For IDs I was thinking of just emitting the MasterXaction::id value sent
in by TcpAcceptor. Assumign this is defined as the TCP transaction (see
below).

> 
> Let's coordinate our efforts!
> 

Sure.

> 
>> The Squid native access.log appears unsuitable for adjustment given its
>> widely used format and the number of details to be logged.
> 
> Agreed. We should support a similarly configurable log format and other
> existing logging knobs but use a different, dedicated log (or logs if we
> want to record from-Squid connections and to-Squid connections
> differently). Reusable logformat codes such as %la and %lp should be
> reused, but new ones will probably be needed as well.
> 

Ack.

> 
>> There is also a useful side effect of MasterXaction. At present the
>> TcpAcceptor generates a MasterXaction object to record initial
>> connection details for the handler, this creates a bit of complexity in
>> the recipient regarding whether the MasterXactino object applies to a
>> future HTTP request or one which is currently being parsed. This could
>> be simplified if the connection was a transaction and the HTTP requests
>> on it each a different transaction spawned from the connection
>> MasterXaction when parsing a new requst.
> 
> I am not sure what you mean by "if the connection was a transaction".

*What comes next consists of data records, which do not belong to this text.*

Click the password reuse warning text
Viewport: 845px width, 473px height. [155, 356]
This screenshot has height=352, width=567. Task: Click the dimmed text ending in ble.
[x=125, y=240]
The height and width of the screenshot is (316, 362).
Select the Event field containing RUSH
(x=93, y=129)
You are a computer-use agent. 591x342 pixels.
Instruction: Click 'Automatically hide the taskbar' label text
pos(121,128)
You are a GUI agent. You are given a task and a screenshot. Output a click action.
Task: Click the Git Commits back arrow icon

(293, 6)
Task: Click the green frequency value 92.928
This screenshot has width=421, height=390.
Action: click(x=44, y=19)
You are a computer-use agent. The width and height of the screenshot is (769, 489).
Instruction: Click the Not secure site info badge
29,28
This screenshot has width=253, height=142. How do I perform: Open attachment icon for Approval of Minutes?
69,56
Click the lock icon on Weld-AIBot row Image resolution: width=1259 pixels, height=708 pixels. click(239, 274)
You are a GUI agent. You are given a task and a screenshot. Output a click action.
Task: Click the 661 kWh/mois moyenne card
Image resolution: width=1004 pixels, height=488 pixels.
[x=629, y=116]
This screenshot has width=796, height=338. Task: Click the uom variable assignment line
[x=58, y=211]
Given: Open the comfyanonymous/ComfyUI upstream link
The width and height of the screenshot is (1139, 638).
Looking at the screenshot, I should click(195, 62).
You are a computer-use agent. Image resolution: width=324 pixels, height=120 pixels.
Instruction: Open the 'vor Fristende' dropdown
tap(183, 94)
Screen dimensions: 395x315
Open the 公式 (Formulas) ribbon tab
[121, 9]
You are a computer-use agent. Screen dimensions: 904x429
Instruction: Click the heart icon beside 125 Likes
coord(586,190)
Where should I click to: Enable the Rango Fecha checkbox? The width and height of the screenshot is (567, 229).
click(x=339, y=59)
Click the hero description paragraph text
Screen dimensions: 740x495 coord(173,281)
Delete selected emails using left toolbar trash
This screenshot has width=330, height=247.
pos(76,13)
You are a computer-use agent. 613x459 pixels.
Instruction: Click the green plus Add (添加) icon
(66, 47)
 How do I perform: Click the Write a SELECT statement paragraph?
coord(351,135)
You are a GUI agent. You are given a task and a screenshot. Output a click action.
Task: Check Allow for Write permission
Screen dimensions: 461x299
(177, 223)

I mean defining the TCP actions of opening a socket/connnection, its
entire lifetime, and close() as being one transaction. With the
TcpAcceptor produced MasterXaction representing that cycle.

HTTP requests arriving on the connection being separate transactions
spawned by the parsing actions. (unfortunately the read(2) does not
always nicely match a parse event identifying the exact HTTP request start).

So we have two new transaction types there. TCP transaction and HTTP
transaction, to go alongside ICAP and eCAP transaction etc.


> The MasterXaction is usually associated with at least one connection
> (via the small "t" transaction using that connection), and one
> connection is usually associated with at least one MasterTransaction,
> but transactions and connections are completely different concepts at
> Squid level IMO. I doubt we should try to merge the concept of a
> transaction and a connection somehow.

Generating the HTTP transaction MasterXaction object (child of
MasterXaction?) by cloning it from the TCP connection one represents
that relationship. The clone could be seeded with the parents id value
to persist that info for later use (eg your start of HTTP transaction
log entry).

> 
> MasterTransaction is created at connection acceptance time because that
> is when the first HTTP/etc. transaction starts (parsing headers is not
> the first step) and, hence, that is when the master transaction starts.

Hmm. We have some issue here satisfying the people who want HTTP
transation only to represent the time of request+reply versus browser
happy eyeballs (and now Squid) opening standby connections with long
durations before first byte. That is one reason supporting separate
transaction MasterXaction for TCP and HTTP.

> 
> We could make the connection acceptance event itself a transaction (an
> object of some new AcceptXaction class inherited from a generic
> Transaction class and associated with the corresponding Master
> Transaction object just like HTTP and ICAP transactions should be). I do
> not yet see what that would actually buy us except more classes to worry
> about, but, at the very least, it would not be conceptually wrong.
> 

I agree accept by itself is probably useless. The longer TCP lifecycle
on the other hand (see above) has some use for stats and reporting.